In a much anticipated decision, Brazil’s CADE Tribunal has approved a settlement agreement under which IBM and Red Hat will pay a record BRL57m (EUR12.4m) fine for gun-jumping. The Brazilian antitrust authority CADE opened the investigation after IBM completed its acquisition of Red Hat in July 2019. At the time, the transaction was still under review by CADE, but the parties announced they would temporarily carve out Brazil (which operates a suspensory merger control regime) and act as independent entities in the Brazilian market until clearance was received. The carve-out did not convince CADE, which ultimately recommended that the parties face fines for jumping the gun. In presenting the findings, the Tribunal’s Lead Commissioner has reportedly given short shrift to the parties’ claimed justifications for their actions. She says that carve-out (or hold-separate) structures cannot be used in Brazil to mitigate gun-jumping sanctions. And the fact that CADE was about to enter a period where it lacked quorum to make decisions was not a reasonable justification – the parties should have factored in such uncertainty when planning their merger filings.
The fine represents a 5% discount from the maximum possible penalty of BRL60m, accounting for the fact that the parties voluntarily filed a settlement agreement. The Lead Commissioner reportedly noted that the fine would have been much higher (she mentioned a figure of BRL1.3bn) had it not been for the BRL60m cap. It seems likely that, in the wake of this case, the Brazilian authorities will propose reforms to the rules to enable higher penalties to be imposed. Set in a wider context, the Brazilian fine rounds off yet another year of strict enforcement by antitrust authorities against breaches of procedural merger control rules, as we have previously reported. For more on this trend, watch out for our next Global trends in merger control enforcement report, due out in early 2020.
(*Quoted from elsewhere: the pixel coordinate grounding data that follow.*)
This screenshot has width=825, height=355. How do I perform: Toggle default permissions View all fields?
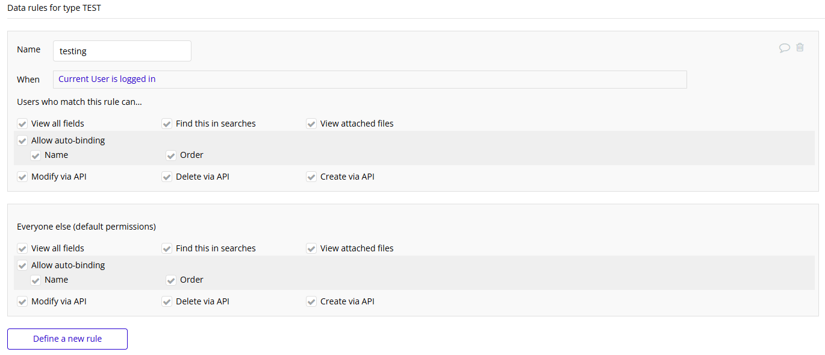click(x=22, y=248)
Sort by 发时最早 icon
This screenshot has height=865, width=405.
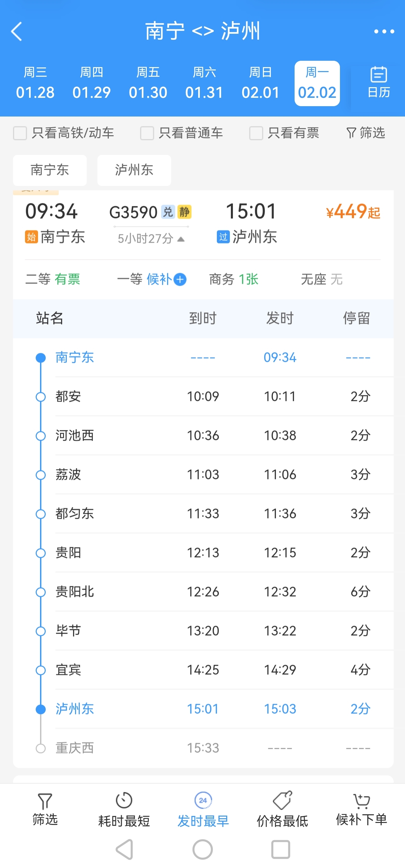[x=203, y=801]
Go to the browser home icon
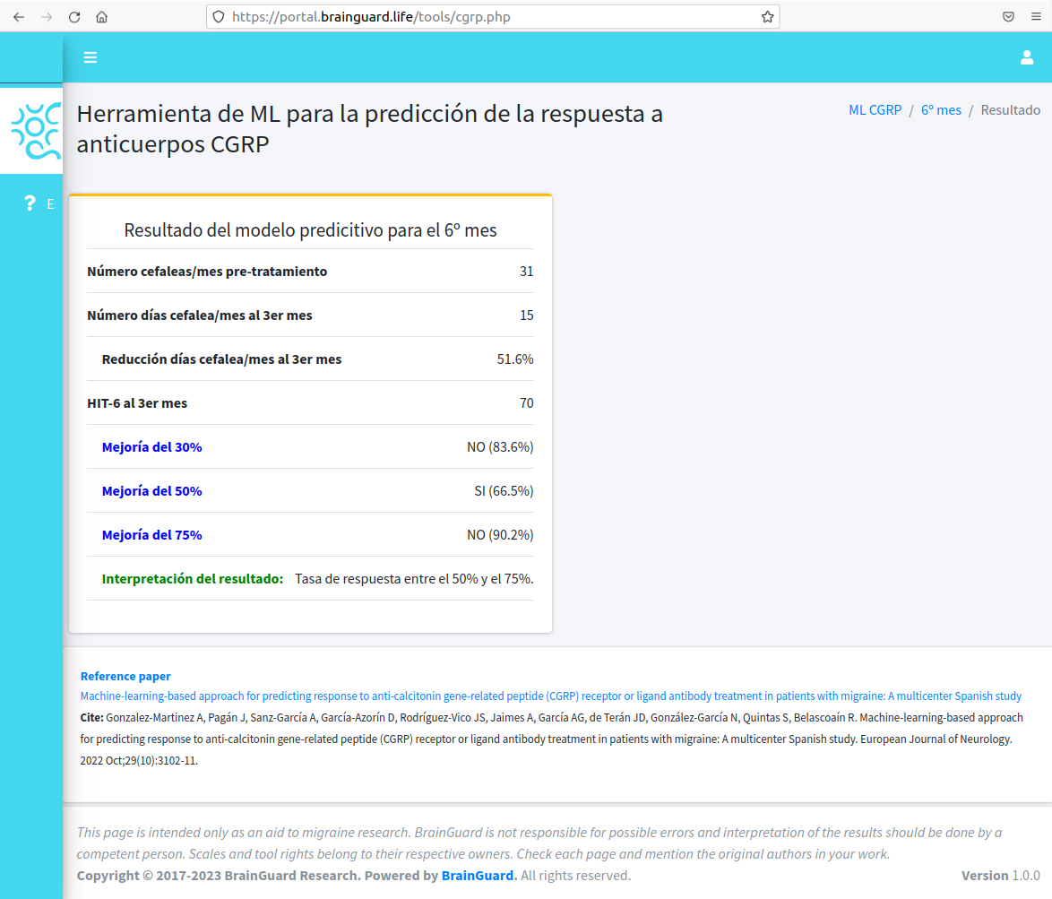Viewport: 1052px width, 899px height. pyautogui.click(x=102, y=16)
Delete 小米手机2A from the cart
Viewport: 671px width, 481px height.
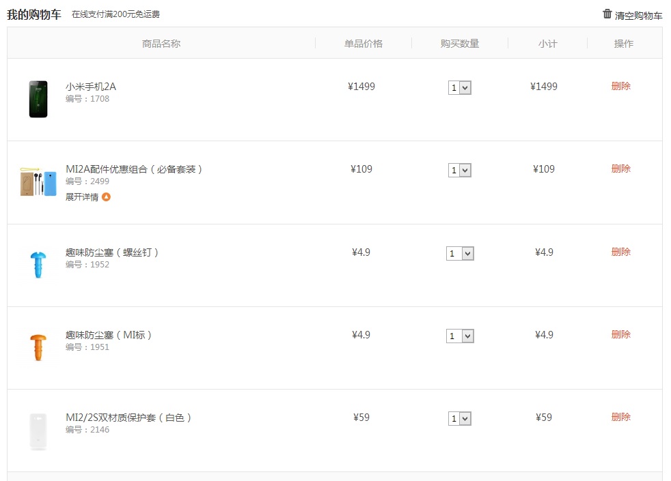(x=621, y=86)
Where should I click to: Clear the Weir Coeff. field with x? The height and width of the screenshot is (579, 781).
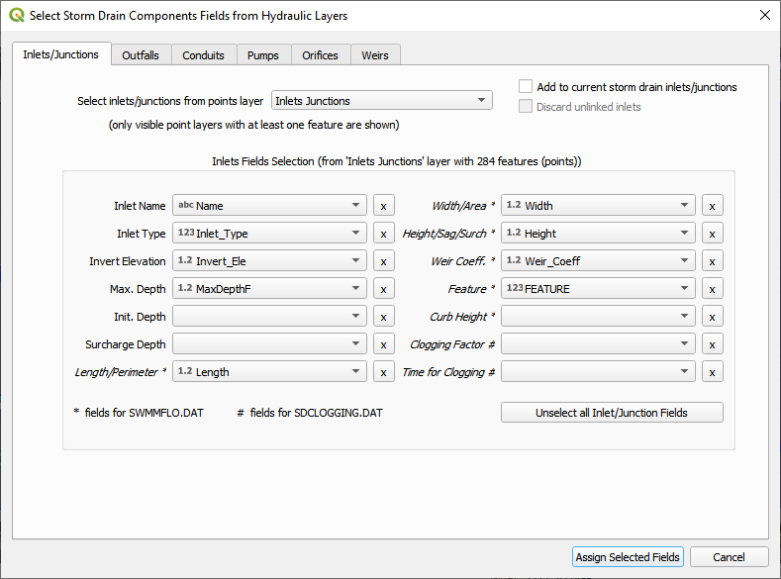tap(713, 261)

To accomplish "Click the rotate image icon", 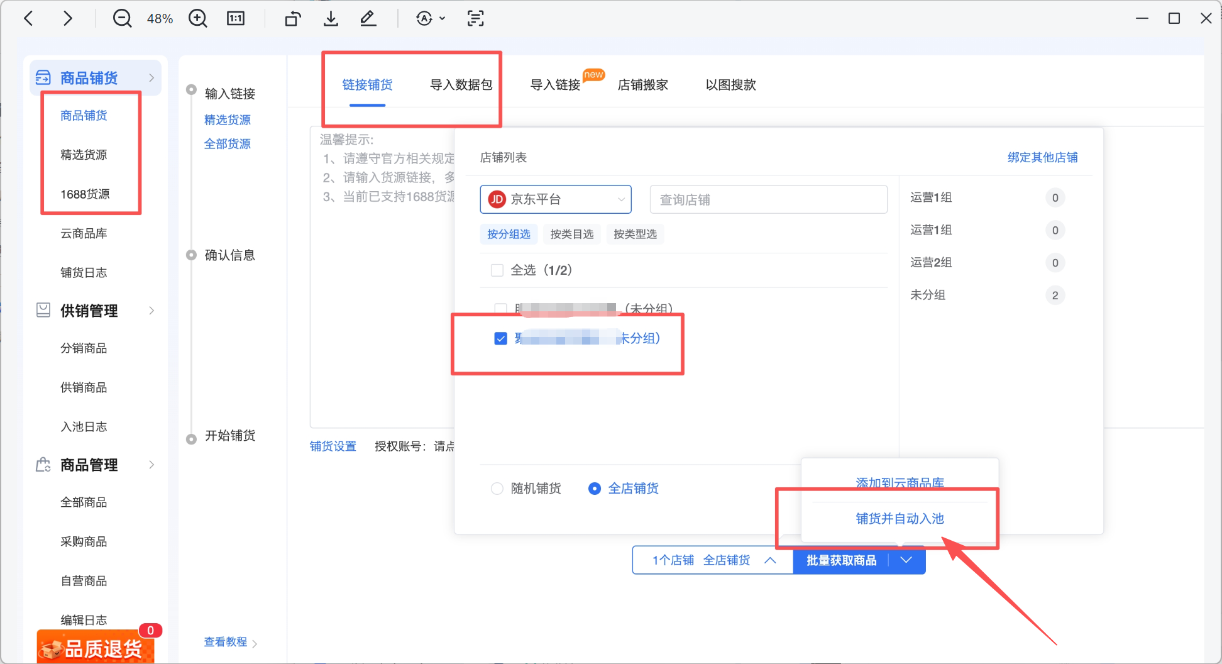I will (x=292, y=19).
Cases involving infringements of antitrust rules as a result of firms taking action to discredit rivals or to disseminate inaccurate information are not common. But in December, we saw decisions on exactly this point by both the Colombian authority and a Danish court, serving as a warning to firms that this type of behaviour can raise antitrust concerns. In Colombia, the SIC fined an optometrists association COP89.4bn (EUR24.1m) for anti-competitive practices. The authority alleges that the association engaged in a disinformation and smear campaign about the lawfulness of the online distribution of mass-produced contact lenses in Colombia. It also found that the association disseminated inaccurate or out-of-context information on the alleged health risks associated with contact lenses sold online, and encouraged other market players to file baseless complaints against online contact lens market places. Interestingly, the SIC also fined nine individuals COP116.7m (EUR31.4m) for facilitating the conduct.
In Denmark, a court also ruled on a smear campaign, in this case finding an abuse of dominance. Following a decision of the antitrust authority earlier this year, the court confirmed that ambulance service provider Falck should pay a DKK30m (EUR4m) fine for running a campaign to discredit a rival, BIOS. After losing a local government contract to BIOS, Falck adopted a strategy designed to create uncertainty about BIOS as a supplier, and to discourage ambulance staff from working for it. This led, said the authority in its original decision, to BIOS’s exit from the market and bankruptcy. The fine is the highest ever imposed for breach of Danish antitrust rules and marks a rare instance of a penalty being imposed for abuse of dominance.
Many jurisdictions worldwide, the UK included, have been actively reviewing and amending the scope of their foreign investment control and public interest regimes. One area that has faced particular scrutiny by the UK government is national security, including defence and public security. This year the Secretary of State has issued intervention notices on public interest grounds relating to national security in three deals: Advent’s acquisition of Cobham, Connect’s acquisition of Inmarsat and, this month, Gardner Aerospace’s acquisition of Impcross. Generally such cases avoid in-depth phase 2 inquiries with the parties offering formal undertakings to address the national security concerns, including commitments designed to safeguard sensitive information and ensure security of supply.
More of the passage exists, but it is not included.